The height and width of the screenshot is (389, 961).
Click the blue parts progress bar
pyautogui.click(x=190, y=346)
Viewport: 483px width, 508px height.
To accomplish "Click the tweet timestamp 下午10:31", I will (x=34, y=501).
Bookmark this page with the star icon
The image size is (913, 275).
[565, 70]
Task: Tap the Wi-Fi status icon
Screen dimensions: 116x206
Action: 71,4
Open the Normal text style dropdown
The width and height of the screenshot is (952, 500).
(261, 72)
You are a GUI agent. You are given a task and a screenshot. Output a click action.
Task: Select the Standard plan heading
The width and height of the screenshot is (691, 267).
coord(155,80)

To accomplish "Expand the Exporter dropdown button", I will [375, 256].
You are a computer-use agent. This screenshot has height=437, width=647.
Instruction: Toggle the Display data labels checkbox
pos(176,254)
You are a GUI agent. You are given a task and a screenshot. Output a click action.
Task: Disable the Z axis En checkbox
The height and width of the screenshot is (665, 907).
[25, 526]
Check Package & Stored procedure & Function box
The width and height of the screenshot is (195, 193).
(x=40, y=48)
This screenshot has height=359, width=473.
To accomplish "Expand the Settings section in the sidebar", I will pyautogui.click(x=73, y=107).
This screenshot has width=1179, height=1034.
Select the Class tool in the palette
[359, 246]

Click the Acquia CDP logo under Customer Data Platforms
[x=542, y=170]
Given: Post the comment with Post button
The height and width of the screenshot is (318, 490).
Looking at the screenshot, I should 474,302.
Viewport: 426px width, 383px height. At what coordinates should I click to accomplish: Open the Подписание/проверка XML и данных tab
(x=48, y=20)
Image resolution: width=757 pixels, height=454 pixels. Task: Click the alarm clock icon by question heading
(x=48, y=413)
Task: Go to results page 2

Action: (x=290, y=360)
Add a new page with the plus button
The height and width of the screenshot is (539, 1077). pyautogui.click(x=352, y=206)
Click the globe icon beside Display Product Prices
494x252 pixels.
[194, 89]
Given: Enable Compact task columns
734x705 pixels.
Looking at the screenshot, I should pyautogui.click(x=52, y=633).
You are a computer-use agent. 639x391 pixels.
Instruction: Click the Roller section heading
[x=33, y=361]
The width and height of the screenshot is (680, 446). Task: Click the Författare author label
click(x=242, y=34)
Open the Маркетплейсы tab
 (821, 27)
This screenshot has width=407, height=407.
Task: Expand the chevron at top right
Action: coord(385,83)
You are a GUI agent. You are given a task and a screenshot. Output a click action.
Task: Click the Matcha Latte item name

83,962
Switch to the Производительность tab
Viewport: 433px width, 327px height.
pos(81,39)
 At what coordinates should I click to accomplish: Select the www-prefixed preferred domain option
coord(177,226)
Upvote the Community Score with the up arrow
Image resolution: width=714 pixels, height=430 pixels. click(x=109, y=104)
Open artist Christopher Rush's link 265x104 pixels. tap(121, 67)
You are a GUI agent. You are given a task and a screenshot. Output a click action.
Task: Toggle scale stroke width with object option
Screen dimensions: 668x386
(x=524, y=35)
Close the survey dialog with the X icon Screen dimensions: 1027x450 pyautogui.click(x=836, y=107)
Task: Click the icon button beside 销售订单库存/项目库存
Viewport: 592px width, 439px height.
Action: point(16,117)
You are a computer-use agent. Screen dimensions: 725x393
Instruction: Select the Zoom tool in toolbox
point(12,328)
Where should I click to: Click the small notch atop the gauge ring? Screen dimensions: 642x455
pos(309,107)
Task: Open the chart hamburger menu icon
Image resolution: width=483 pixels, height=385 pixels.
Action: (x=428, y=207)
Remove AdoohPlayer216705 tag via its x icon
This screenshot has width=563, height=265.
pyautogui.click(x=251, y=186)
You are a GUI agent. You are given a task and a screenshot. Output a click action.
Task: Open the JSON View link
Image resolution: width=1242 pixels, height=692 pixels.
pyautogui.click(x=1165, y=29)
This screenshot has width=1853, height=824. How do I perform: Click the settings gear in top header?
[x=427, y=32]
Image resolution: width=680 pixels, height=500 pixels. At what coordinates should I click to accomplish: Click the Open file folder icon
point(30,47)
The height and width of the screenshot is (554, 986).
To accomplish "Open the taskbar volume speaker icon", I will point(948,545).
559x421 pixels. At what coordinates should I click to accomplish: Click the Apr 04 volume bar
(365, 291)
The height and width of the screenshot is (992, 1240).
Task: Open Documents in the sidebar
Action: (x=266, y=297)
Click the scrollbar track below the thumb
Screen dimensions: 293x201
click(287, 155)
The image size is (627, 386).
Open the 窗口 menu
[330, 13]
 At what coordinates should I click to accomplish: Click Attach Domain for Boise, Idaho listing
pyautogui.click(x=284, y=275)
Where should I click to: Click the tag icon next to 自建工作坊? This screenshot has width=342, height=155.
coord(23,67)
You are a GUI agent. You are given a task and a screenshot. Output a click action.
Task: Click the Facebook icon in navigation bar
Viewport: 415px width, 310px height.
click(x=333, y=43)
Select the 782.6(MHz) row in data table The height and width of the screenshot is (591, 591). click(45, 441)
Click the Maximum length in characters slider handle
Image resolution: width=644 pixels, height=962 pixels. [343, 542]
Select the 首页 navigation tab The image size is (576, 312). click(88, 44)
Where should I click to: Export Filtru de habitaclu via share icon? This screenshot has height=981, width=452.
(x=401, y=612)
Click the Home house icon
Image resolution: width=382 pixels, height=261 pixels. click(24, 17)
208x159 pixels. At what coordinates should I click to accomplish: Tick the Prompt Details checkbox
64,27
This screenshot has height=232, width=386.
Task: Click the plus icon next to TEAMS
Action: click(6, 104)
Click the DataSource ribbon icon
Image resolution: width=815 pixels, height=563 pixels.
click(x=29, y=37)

• • •

> **Problem**
Take the line that contains "208x159 pixels. At" and every line after it through the end of the listing above, and repeat them exactly.

> **Solution**
208x159 pixels. At what coordinates should I click to accomplish: Tick the Prompt Details checkbox
64,27
This screenshot has height=232, width=386.
Task: Click the plus icon next to TEAMS
Action: click(6, 104)
Click the DataSource ribbon icon
Image resolution: width=815 pixels, height=563 pixels.
click(x=29, y=37)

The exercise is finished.